On first glance at the clip above, my thought was that the large anechoic spot in the aorta was the true lumen (yellow outline in the large image and top right image below), surrounded by the relatively homogenous false lumen filled (presumably) with clot (green outline). On closer look, though, I realized that I could actually see the endograft just below that area (yellow circle bottom right picture) and within the false lumen (green circle), which meant the other anechoic area (red circle) was something new. Even more concerning was the irregular edge of the anechoic space that appeared to be changing as I looked (red arrow).
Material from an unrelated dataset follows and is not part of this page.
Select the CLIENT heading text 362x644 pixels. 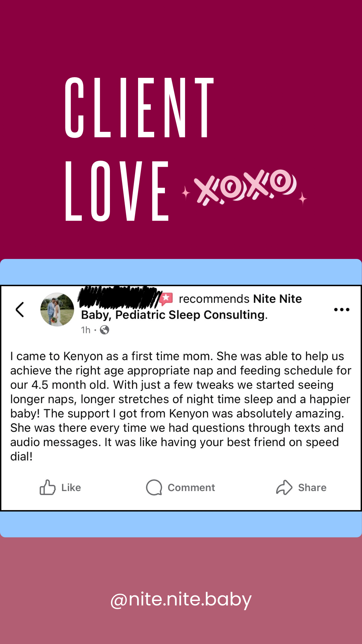point(139,107)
Altogether, this was an extremely concerning picture for an active rupture developing before our eyes. All that was left to do diagnostically was to prove it beyond a doubt. Ladies and gentlemen, I present to you the single most pride- and fear-inducing ultrasound clip of my career so far:
On seeing the image above, John and I quickly moved the necessary pieces into place. We obtained additional IV access, started the patient on an esmolol drip for BP control and to lower the shear force on the wall of the aorta, cross-matched her for multiple units of blood, moved her to the resuscitation bay in the ED, and called vascular and CT surgery. On arrival in the ED, I showed my scan to the CT surgery fellow, who immediately pivoted from recommending a repeat CT to a somewhat surprised “Oh…that’s awesome! Can you email those images to me? I’ll show them to my attending and we’ll get her to the OR as soon as we can.”
The patient ended up going to the OR shortly thereafter, and after surgery and several days in the SICU, was able to walk out of the hospital alive, which I firmly believe was due in large part to the presence of a trained provider at the bedside in her time of greatest need and the immediate availability of a tool that likely shaved dozens of minutes off of her time-to-diagnosis in a situation where seconds count. My conclusion? Any provider who tells you they just don’t trust an “informal” ED bedside ultrasound should talk to a patient whose life was saved the probe. I think my patient would feel somewhat differently about the issue.